◆ Text excerpt:
- - - - - - -

I am aware of it and have researched a good deal about it. I am quite excited to see what RVU has in store for all of us


----------



## gusjohnson (Sep 29, 2006)

Lots of great ideas. I particularly like List-List, Copy Recording between DVRs, Remote DVR management.

Now that we have MRV - the thing I'd really like is a receiver that I could really turn off (with idle power less than a watt). No tuner necessary (instead the ability to stream live/pausible TV from a DVR tuner).


----------



## JACKIEGAGA (Dec 11, 2006)

The ability to move/copy recordings between DVR's.
Remote scheduling
Remote to do list management


----------



## Drucifer (Feb 12, 2009)

*Smart Scheduling*
Recording of actual program and NOT TIME SLOT. 
Too often programs start late and especially with sports often go beyond the time slot do to weather or extended play.​


----------



## lugnutathome (Apr 13, 2009)

Thanks!

Hope I don't run out. Been doing them since back in the old readnews days.

Don "the voices tell me what to type" Bolton



mikeny said:


> Are you ever going to run out of sign offs Don? I do get a kick out of them.


----------



## thekochs (Oct 7, 2006)

I have MRV via, DECA....opted into the BETA with my GiGe network. All is well despite a newbie DECA installer learning the ropes on my system. 

I wanted to start a thread on new features that would really help MRV reach next level and even increase adoption/use. The easy one I've been complaining about is lack of remote scheduling of DVR to DVR and when local DVR resources are maxed out an option/list to use a remote DVR that is available. Then there are ones to "manage" the integrated playlist schedules/tasks....etc.

- - - - - - -

◆ Source data:
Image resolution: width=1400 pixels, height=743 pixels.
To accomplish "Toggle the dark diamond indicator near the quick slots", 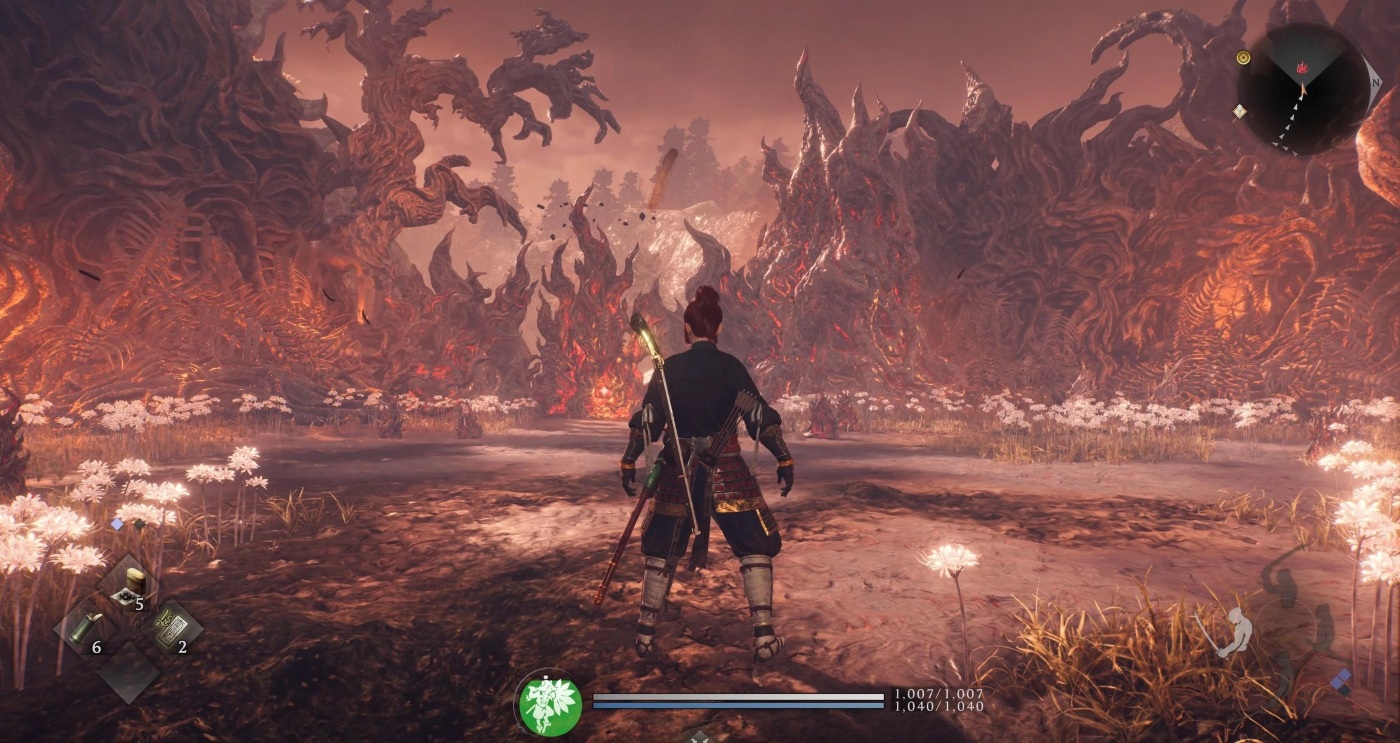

- - - - - - -

◆ Given request: Continue the forum thread about wished-for DVR features from the point where it ends.

◆ Expected answer:
Another idea I had was to transfer the limping along MediaShare effort to MRV. The reason is easy support and with basic features some pull that will allow DirecTV to market and perhaps bring other paying users on-board. My thought, now that MP3s are "natively" supported in the new firmware release have DirecTV work on video files (aside from MPEG Transport Stream) like VOB/IFO, AVI, MP4, etc. Then, a consumer can take external HDD via the STB's eSATA or USB or Ethernet port or thru some DECA connection and have this external HDD with your MP3s/PICs (JPEGs)/Videos map into your MRV and into your playlist ? Now, for those of us that have struggled with MediaShare by using a PC with WMP transoding or Tversity or transcode software on NAS (eg. MediaTomb or Twonky) you could map this simple external HDD into MRV and the DECA network and use it for more/easier than dealing with a PC. Maybe have a special DECA module that plugs into the 2nd port Ethernet port of the STB or connects to a splitter and this DECA module does the decode of the MP3s/PICs (JPEGs)/Videos and serves to the MRV/DECA network (in this scenario the external HDD plugs into this DECA module via USB, eSATA, whatever connector). Essentially extend the ability/use of external HDD for the use to hook to the DECA cloud and have MRV access/play. No PC, no transoding, no home network issues, no delays, simple plug-n-play controlled by DirecTV. Already there are tons of manufacturers (Dlink, Popcorn Hour, NetGear, Dune, etc.) offering NetWork Media players with some have DVD/BR players and streaming via BitTorrent or NetFlix Online or internal HDD for content. The idea, content consolidation to a streaming device. I think DirecTV has perfect avenue in MRV to capture some of that enthusiasm and pay for that effort thru MRV.

Anyway, just some thoughts to get the thread rolling. I'm betting this may be a popular discussion topic. Here is my list.

*1)* DVR-To-DVR Remote Scheduling. Includes auto-resource detection and remote DVR option.
*2)* Full Management of Playlist/Schedulers of Remote DVRs.
Inlcudes deletion, series option changes, etc. of remote DVRs.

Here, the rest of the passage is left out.